6 Replies Latest reply on Nov 10, 2016 8:15 AM by mredel RSS
    jacekgra Apprentice

    Remote Thing - retrieve appkey/user which was used to connect device?

    Is it possible to retrieve appKey or user which was used to connect RemoteThing (via EMS/SDK-based agent) in Thingworx?

     

    I must have information which user connected particular device (devices are being connected with appKey generated for users).

      • Re: Remote Thing - retrieve appkey/user which was used to connect device?
        aanjan Heavyweight Champ

        Jacek, there isn't a direct way at the moment to get historical data on which user/ appKey was authenticated to connect to a Remote Thing.

         

        With that being said, one thing you can try is exporting your Remote Thing, open the xml, and look under the 'ConfigurationChange' section. That has historical information on when it was created, who modified it etc.

          • Re: Remote Thing - retrieve appkey/user which was used to connect device?
            jacekgra Apprentice

            Dear Aanjan,

             

            Unfortuntally I will find only entity info there, not information about the credentials (appkey) that was used to connect the device. I am digging deeply in the platform but it seems that there is no way to achieve it besides broadcasting the appkey as a additional remote property directly from the agent.

             

            I think it would be great improvement to introduce funcionality which could determine the appkey that was used in order to connect device via WS.

              • Re: Remote Thing - retrieve appkey/user which was used to connect device?
                mredel Apprentice

                Please don't broadcast the appKey as a property as potentially you can leak it to a user who has readonly rights on the Thing. Then that malicious user can use intercepted appKey to create new Things in the system or access services user should not have access to.

                  • Re: Remote Thing - retrieve appkey/user which was used to connect device?
                    jacekgra Apprentice

                    Maciej,

                    The plan is to separate Thingworx users with Organizations, so created Thing will be only visible for the user that are assigned to the same Organizations (and all users from given organization are going to use shared appKey). So there is no way that user from other organization will even see Things that are broadcasting appkey. You think it is secure enough?

                      • Re: Remote Thing - retrieve appkey/user which was used to connect device?
                        mredel Apprentice

                        I still don't like the idea of storing appKey on property - what if user changes organisation? What if user demoes application to somebody from outside of organization and 3rd party can grab the appKey value?

                         

                        What about following - on the Agent side calculate some sort of a hash of the appKey. It must be one directional, deterministic hash (no way to de-code original appKey).

                         

                        On the Platform have a mapping between hashes and usernames.

                        You mentioned that you have 1 appKey per organization. So this mapping table will not be large and should be easy to maintain. Flow:

                        1) create new Org

                        2) generate appKey for org user

                        3) generate hash

                        4) add hash to map (hash, org_user)

                         

                        When new Thing is registered and the hash value is transmitted from the device, do a lookup and store username on 'registeredBy' property or similar.
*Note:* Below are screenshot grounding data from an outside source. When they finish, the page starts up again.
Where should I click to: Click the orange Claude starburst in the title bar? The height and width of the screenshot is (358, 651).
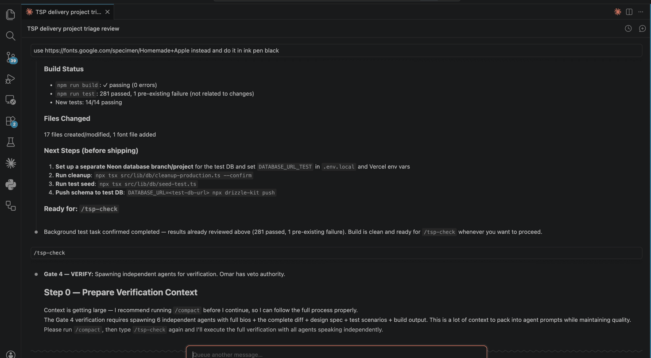coord(617,12)
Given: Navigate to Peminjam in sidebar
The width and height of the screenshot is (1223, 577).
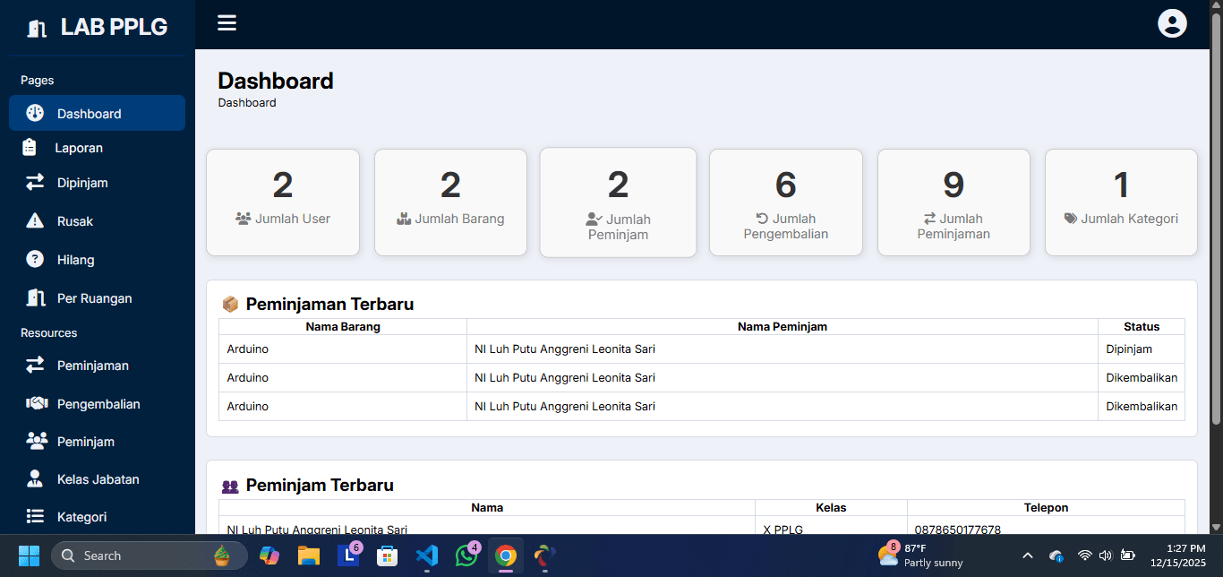Looking at the screenshot, I should [85, 442].
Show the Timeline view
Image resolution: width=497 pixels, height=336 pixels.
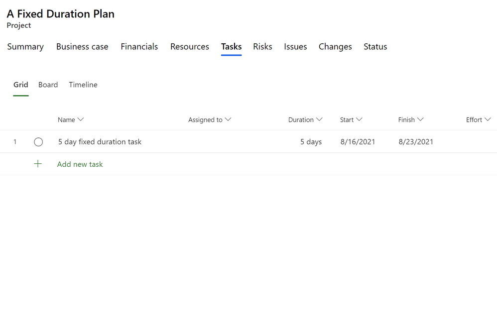83,85
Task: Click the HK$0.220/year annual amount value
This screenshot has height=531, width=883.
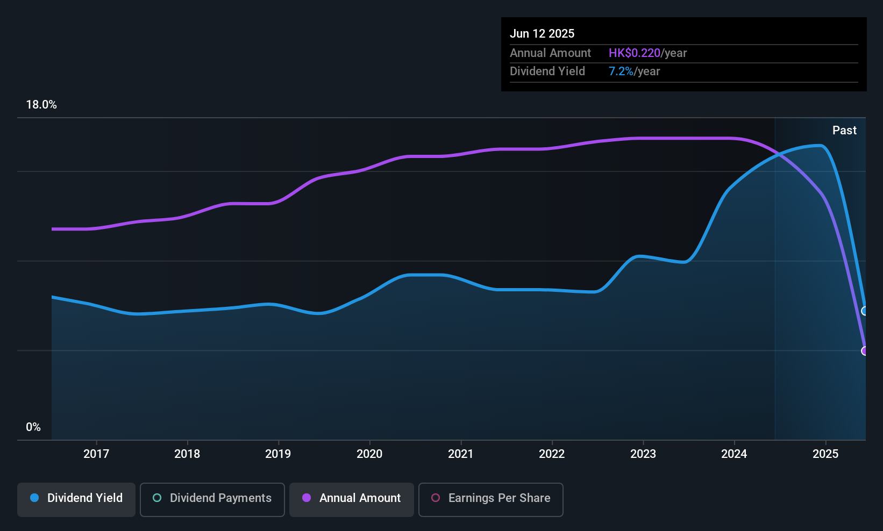Action: [647, 53]
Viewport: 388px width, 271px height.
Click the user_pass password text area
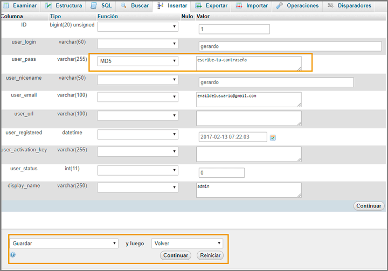point(249,63)
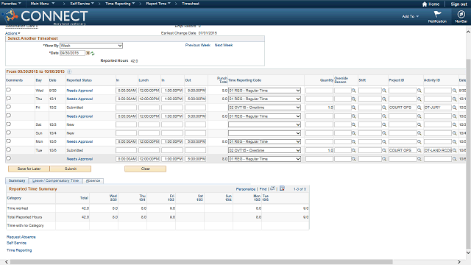Screen dimensions: 471x265
Task: Open Time Reporting Code dropdown for Sat 10/3
Action: click(x=264, y=124)
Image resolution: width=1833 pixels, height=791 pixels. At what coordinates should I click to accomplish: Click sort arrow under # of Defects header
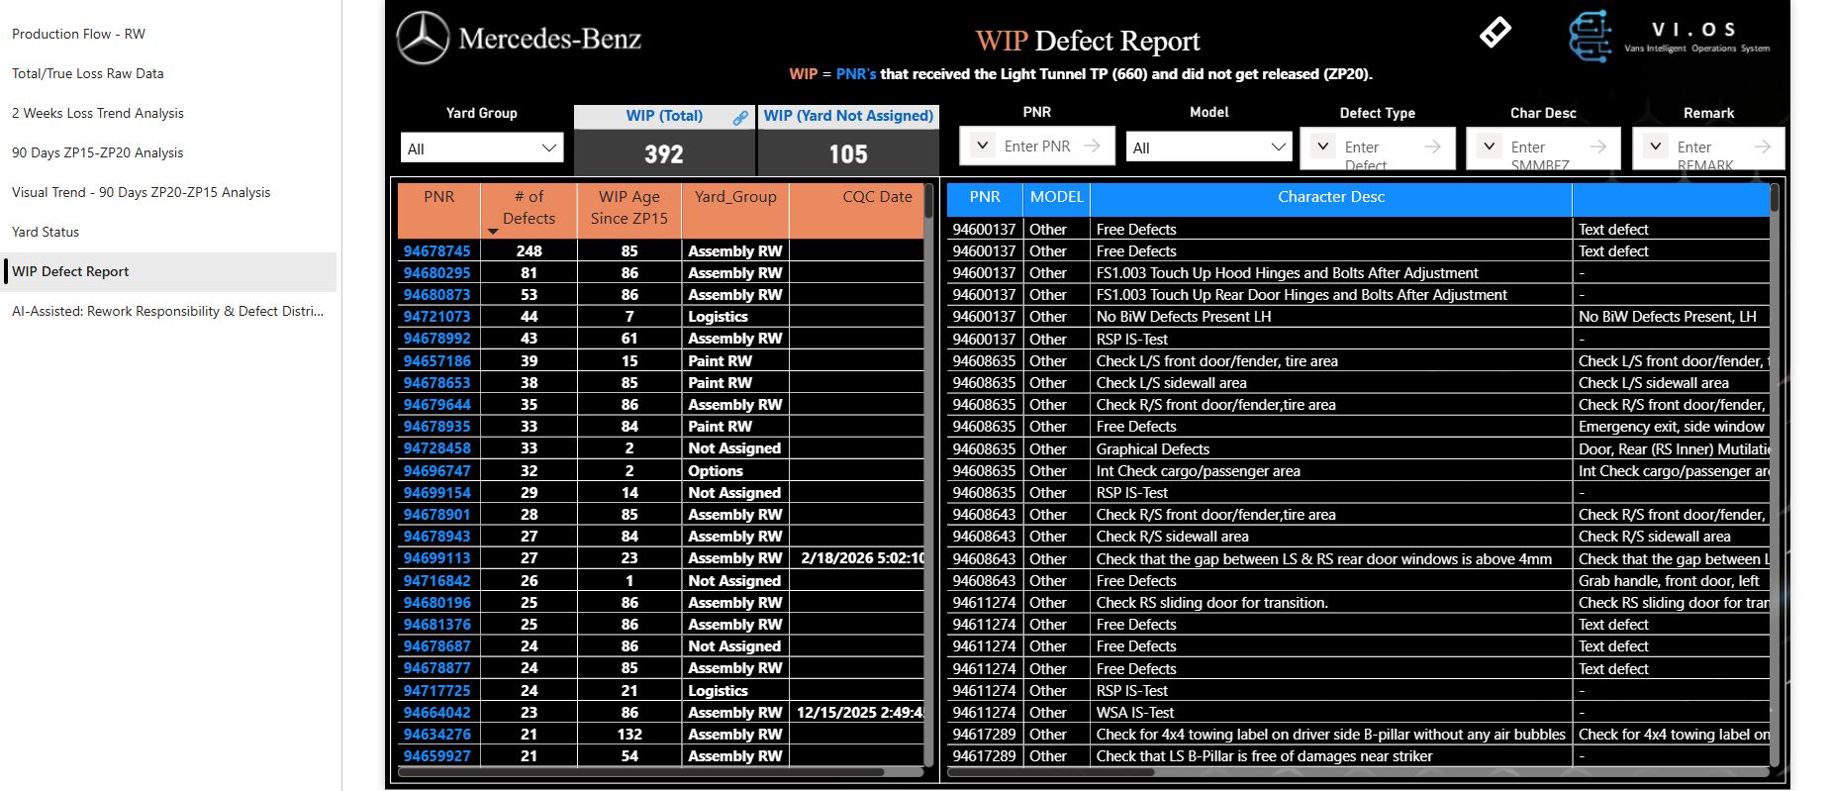point(493,232)
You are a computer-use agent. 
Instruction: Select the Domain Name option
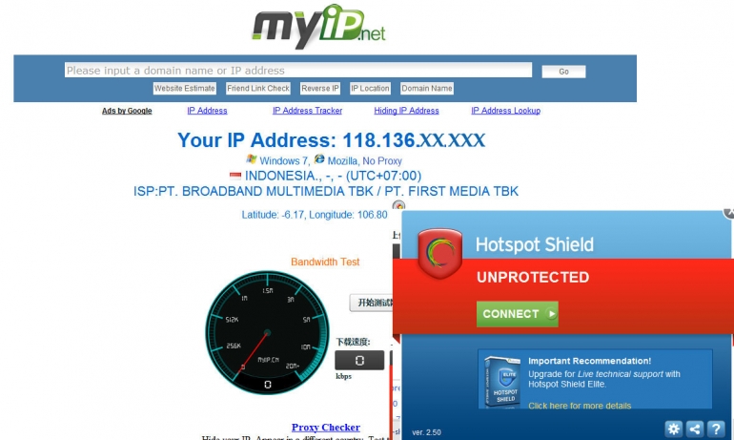coord(427,88)
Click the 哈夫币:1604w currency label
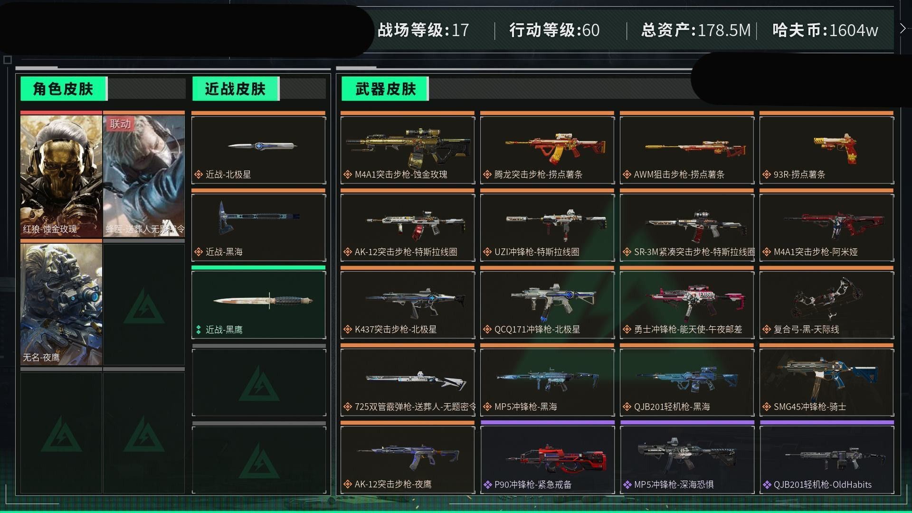 pos(825,30)
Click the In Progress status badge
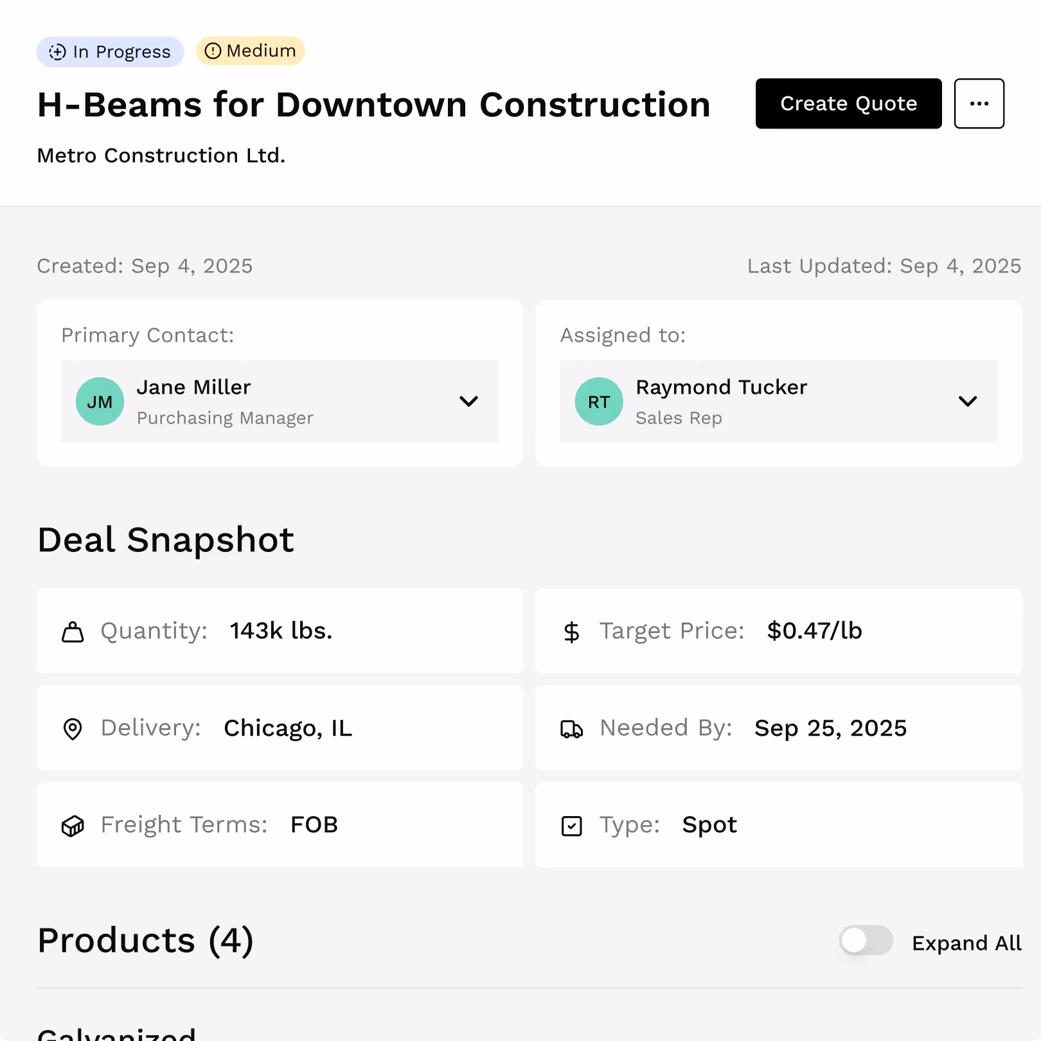Viewport: 1041px width, 1041px height. [x=111, y=52]
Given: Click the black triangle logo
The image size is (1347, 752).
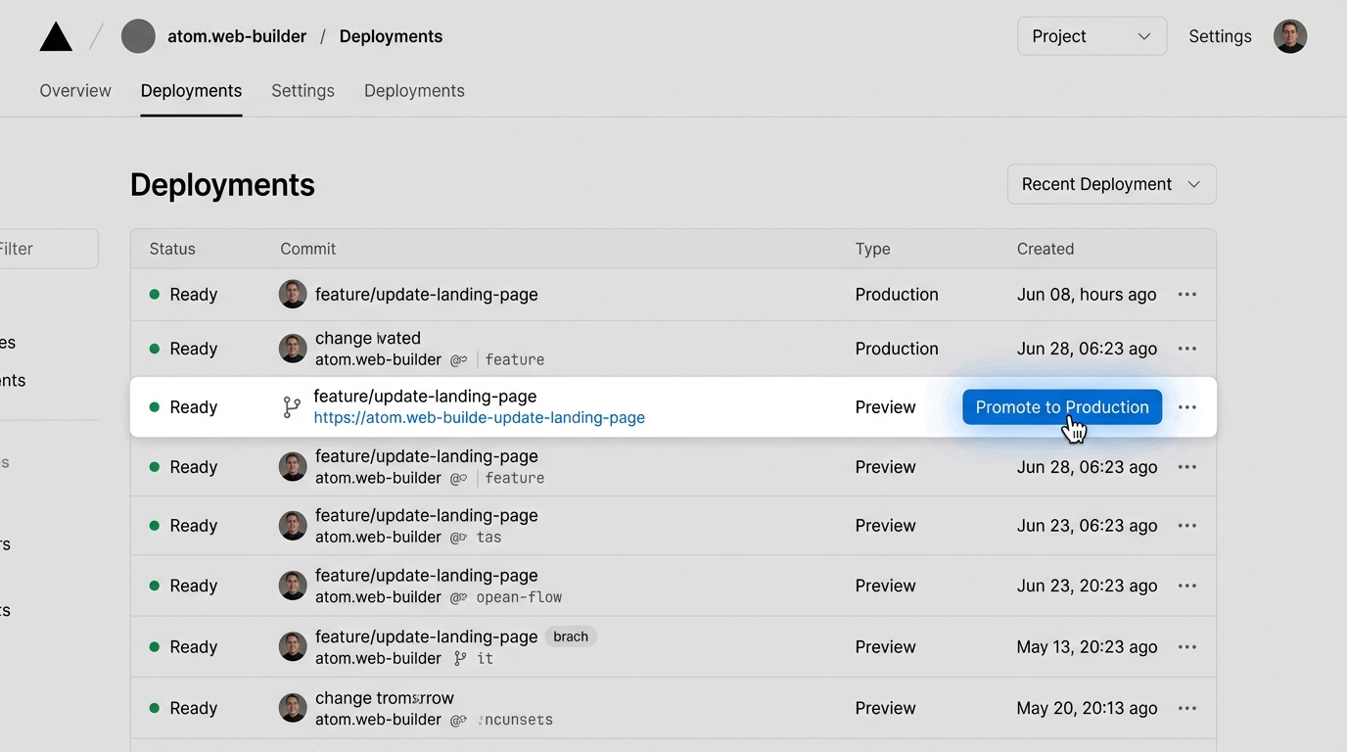Looking at the screenshot, I should coord(56,37).
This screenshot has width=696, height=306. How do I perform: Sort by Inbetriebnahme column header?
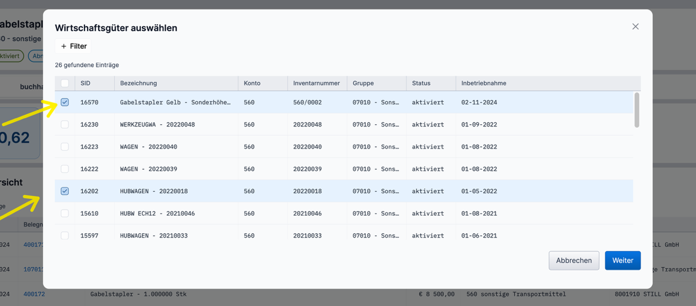tap(484, 83)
                        Worst case scenario you expose username to 3rd party but that is not enough to perform attack.

                         

                        Hth

                        M

                    • Re: Remote Thing - retrieve appkey/user which was used to connect device?
                      aanjan Heavyweight Champ

                      As Maciej noted, this would be a big security risk. You can log into ThingWorx with just the appKey, and based on the permissions set (for that user/ appKey), it would be pretty easy to change anything.

                       

                      With exporting the Thing, you can see what user accessed it. An appKey is created with a user context, so you will have an idea what 'user' was used, but not from an appKey standpoint.